On Sat, Oct 22, 2016 at 9:02 AM, Nick Coghlan <ncoghlan at gmail.com> wrote:
> On 20 October 2016 at 07:02, Nathaniel Smith <njs at pobox.com> wrote:
>> The first change is to replace the outer for loop with a while/pop
>> loop, so that if an exception occurs we'll know which iterables remain
>> to be processed:
>>
>> def chain(*iterables):
>>     try:
>>         while iterables:
>>             for element in iterables.pop(0):
>>                 yield element
>>     ...
>>
>> Now, what do we do if an exception does occur? We need to call
>> iterclose on all of the remaining iterables, but the tricky bit is
>> that this might itself raise new exceptions. If this happens, we don't
>> want to abort early; instead, we want to continue until we've closed
>> all the iterables, and then raise a chained exception. Basically what
>> we want is:
>>
>> def chain(*iterables):
>>     try:
>>         while iterables:
>>             for element in iterables.pop(0):
>>                 yield element
>>     finally:
>>         try:
>>             operators.iterclose(iter(iterables[0]))
>>         finally:
>>             try:
>>                 operators.iterclose(iter(iterables[1]))
>>             finally:
>>                 try:
>>                     operators.iterclose(iter(iterables[2]))
>>                 finally:
>>                     ...
>>
>> but of course that's not valid syntax. Fortunately, it's not too hard
>> to rewrite that into real Python -- but it's a little dense:
>>
>> def chain(*iterables):
>>     try:
>>         while iterables:
>>             for element in iterables.pop(0):
>>                 yield element
>>     # This is equivalent to the nested-finally chain above:
>>     except BaseException as last_exc:
>>         for iterable in iterables:
>>             try:
>>                 operators.iterclose(iter(iterable))
>>             except BaseException as new_exc:
>>                 if new_exc.__context__ is None:
>>                     new_exc.__context__ = last_exc
>>                 last_exc = new_exc
>>         raise last_exc
>>
>> It's probably worth wrapping that bottom part into an iterclose_all()
>> helper, since the pattern probably occurs in other cases as well.
>> (Actually, now that I think about it, the map() example in the text
>> should be doing this instead of what it's currently doing... I'll fix
>> that.)
>
> At this point your code is starting to look a whole lot like the code
> in contextlib.ExitStack.__exit__ :)

One of the versions I tried but didn't include in my email used
ExitStack :-). It turns out not to work here: the problem is that we
effectively need to enter *all* the contexts before unwinding, even if
trying to enter one of them fails. ExitStack is nested like (try (try
(try ... finally) finally) finally), and we need (try finally (try
finally (try finally ...))) But this is just a small side-point
anyway, since most code is not implementing complicated
meta-iterators; I'll address your real proposal below.
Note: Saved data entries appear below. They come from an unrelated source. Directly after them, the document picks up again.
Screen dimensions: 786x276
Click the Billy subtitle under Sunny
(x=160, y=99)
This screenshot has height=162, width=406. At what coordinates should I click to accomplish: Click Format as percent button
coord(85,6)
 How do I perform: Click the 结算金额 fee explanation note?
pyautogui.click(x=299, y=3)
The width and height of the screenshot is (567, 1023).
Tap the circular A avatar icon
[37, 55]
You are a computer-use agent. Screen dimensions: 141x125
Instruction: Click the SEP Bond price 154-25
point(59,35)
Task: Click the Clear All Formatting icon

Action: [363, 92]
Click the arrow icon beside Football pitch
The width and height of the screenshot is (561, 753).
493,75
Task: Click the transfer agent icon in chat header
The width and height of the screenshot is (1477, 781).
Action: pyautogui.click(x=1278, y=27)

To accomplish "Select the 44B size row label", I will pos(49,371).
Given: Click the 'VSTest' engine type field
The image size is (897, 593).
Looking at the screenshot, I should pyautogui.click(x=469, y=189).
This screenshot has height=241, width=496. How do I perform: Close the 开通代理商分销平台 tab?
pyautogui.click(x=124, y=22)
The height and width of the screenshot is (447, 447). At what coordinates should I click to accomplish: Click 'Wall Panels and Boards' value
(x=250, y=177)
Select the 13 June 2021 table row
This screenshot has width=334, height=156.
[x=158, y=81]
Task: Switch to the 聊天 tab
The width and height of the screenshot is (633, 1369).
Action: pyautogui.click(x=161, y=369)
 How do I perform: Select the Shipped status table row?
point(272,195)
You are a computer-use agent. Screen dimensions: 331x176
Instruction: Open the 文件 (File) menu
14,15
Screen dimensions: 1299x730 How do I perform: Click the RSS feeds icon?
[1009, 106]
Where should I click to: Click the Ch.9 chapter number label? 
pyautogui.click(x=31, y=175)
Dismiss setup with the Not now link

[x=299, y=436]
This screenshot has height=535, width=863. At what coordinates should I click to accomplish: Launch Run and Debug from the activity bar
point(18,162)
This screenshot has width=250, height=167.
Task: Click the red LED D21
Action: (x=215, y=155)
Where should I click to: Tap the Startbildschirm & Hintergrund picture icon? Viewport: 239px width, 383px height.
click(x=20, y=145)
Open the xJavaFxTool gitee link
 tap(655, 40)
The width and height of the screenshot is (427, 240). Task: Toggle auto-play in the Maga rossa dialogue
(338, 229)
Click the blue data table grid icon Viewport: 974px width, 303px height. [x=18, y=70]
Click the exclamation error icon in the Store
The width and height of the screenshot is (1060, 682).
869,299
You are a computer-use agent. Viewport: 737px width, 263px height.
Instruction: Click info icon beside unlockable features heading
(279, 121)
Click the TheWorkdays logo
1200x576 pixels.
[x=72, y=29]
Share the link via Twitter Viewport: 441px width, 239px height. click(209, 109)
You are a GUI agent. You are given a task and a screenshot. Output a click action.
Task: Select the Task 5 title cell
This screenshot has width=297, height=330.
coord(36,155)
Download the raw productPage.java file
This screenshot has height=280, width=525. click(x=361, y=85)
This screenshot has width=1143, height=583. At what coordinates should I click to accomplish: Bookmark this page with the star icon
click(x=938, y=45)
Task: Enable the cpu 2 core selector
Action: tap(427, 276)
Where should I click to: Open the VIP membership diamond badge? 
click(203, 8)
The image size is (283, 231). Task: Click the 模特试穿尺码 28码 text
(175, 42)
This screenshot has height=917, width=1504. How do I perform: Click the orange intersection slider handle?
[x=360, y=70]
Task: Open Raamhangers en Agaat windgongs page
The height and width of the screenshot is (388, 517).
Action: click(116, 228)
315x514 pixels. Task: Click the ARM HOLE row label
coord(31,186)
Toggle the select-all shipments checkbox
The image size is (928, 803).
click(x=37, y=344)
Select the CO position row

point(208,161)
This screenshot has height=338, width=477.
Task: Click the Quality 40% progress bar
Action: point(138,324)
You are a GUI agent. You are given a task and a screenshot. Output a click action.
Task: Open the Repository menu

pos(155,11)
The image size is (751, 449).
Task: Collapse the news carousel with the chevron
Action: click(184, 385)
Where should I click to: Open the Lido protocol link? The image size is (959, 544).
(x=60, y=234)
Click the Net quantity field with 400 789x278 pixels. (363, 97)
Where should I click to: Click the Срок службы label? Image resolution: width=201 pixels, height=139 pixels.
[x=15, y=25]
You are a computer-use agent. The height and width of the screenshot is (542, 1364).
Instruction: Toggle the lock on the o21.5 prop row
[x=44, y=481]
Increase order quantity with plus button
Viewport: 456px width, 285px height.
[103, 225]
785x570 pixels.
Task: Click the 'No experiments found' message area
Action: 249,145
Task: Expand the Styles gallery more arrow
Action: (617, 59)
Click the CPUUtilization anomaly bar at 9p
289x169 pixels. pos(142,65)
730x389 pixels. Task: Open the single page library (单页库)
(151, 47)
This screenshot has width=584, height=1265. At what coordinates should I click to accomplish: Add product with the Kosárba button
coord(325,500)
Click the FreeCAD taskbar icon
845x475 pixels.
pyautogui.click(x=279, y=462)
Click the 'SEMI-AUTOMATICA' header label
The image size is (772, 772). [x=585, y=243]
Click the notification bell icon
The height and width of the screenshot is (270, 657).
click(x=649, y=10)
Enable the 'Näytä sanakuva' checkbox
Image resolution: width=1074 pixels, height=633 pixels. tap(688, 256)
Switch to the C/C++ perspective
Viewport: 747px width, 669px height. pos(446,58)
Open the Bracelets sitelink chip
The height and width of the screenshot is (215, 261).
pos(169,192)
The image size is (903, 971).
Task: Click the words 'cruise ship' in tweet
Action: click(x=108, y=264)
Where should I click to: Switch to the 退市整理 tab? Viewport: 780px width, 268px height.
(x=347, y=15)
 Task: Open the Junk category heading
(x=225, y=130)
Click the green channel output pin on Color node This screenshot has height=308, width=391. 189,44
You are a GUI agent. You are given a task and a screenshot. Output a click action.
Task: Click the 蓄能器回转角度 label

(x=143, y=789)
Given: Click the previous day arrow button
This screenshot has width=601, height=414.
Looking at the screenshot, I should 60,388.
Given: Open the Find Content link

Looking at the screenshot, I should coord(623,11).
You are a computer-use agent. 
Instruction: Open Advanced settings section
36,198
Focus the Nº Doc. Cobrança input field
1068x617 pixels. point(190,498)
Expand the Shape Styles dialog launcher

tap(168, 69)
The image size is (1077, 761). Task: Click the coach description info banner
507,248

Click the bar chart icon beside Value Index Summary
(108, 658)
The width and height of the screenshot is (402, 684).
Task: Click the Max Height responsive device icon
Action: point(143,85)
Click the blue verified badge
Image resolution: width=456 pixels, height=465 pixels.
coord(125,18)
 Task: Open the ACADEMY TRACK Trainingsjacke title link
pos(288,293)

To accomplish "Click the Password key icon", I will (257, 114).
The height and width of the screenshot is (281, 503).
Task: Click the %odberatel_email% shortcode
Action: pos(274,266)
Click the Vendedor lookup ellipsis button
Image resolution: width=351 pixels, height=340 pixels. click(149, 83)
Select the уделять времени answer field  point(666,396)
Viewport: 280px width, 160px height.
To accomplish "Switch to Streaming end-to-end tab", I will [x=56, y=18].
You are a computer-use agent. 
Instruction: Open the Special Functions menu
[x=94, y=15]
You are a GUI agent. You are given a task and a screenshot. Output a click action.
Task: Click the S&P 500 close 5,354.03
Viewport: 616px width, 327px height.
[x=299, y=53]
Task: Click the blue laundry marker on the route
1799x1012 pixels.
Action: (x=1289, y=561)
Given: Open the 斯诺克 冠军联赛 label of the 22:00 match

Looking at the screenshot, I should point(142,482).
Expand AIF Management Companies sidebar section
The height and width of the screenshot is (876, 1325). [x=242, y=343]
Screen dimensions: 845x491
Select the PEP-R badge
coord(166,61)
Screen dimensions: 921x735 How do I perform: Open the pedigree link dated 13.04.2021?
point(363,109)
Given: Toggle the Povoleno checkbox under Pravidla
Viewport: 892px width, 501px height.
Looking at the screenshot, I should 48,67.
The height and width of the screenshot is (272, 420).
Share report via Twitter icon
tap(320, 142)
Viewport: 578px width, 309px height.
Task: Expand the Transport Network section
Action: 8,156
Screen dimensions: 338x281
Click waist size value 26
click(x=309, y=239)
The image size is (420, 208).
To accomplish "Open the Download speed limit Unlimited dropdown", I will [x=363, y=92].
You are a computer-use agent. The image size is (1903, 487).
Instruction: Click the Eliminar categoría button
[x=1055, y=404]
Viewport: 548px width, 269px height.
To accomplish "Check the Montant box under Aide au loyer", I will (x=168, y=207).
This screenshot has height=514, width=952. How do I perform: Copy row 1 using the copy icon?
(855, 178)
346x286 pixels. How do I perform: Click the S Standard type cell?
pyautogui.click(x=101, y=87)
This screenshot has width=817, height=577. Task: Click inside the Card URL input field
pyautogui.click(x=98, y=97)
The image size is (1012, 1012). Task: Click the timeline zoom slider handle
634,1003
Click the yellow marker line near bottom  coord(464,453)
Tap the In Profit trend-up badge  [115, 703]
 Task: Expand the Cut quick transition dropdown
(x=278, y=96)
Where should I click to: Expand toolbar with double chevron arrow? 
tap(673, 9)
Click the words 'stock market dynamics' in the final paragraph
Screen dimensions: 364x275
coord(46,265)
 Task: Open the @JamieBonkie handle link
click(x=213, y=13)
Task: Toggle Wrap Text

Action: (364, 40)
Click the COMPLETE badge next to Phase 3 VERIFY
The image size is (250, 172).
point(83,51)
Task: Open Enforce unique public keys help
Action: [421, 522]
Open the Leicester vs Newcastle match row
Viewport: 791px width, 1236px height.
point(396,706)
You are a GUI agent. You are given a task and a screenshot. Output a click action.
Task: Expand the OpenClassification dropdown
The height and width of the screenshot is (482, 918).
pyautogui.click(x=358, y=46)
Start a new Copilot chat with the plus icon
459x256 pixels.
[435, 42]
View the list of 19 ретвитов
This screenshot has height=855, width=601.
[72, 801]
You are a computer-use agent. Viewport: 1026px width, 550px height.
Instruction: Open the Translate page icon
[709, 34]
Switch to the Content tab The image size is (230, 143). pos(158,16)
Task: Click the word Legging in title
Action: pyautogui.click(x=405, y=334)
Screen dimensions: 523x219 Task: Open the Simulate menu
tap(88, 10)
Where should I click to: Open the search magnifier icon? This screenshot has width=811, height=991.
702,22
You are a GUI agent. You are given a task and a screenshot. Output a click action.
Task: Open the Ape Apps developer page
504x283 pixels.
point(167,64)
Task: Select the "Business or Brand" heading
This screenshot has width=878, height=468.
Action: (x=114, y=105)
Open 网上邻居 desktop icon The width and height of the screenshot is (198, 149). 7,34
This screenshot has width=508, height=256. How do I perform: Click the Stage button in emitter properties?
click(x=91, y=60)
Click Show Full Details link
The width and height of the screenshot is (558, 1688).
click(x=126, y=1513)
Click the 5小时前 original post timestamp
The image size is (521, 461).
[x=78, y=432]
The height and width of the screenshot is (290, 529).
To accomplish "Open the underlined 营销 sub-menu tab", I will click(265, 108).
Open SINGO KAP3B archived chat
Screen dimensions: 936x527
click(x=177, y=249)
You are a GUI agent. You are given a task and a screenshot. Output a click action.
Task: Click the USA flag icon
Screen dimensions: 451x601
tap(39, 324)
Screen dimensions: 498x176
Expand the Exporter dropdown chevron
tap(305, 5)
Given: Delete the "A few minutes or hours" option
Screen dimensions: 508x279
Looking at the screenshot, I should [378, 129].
> Accordingly, I'm going to suggest that while I agree the problem you
> describe is one that genuinely emerges in large production
> applications and other complex systems, this particular solution is
> simply far too intrusive to be accepted as a language change for
> Python - you're talking a fundamental change to the meaning of
> iteration for the sake of the relatively small portion of the
> community that either work on such complex services, or insist on
> writing their code as if it might become part of such a service, even
> when it currently isn't. Given that simple applications vastly
> outnumber complex ones, and always will, I think making such a change
> would be a bad trade-off that didn't come close to justifying the
> costs imposed on the rest of the ecosystem to adjust to it.
>
> A potentially more fruitful direction of research to pursue for 3.7
> would be the notion of "frame local resources", where each Python
> level execution frame implicitly provided a lazily instantiated
> ExitStack instance (or an equivalent) for resource management.
> Assuming that it offered an "enter_frame_context" function that mapped
> to "contextlib.ExitStack.enter_context", such a system would let us do
> things like:

So basically a 'with expression', that gives up the block syntax --
taking its scope from the current function instead -- in return for
being usable in expression context? That's a really interesting, and I
see the intuition that it might be less disruptive if our implicit
iterclose calls are scoped to the function rather than the 'for' loop.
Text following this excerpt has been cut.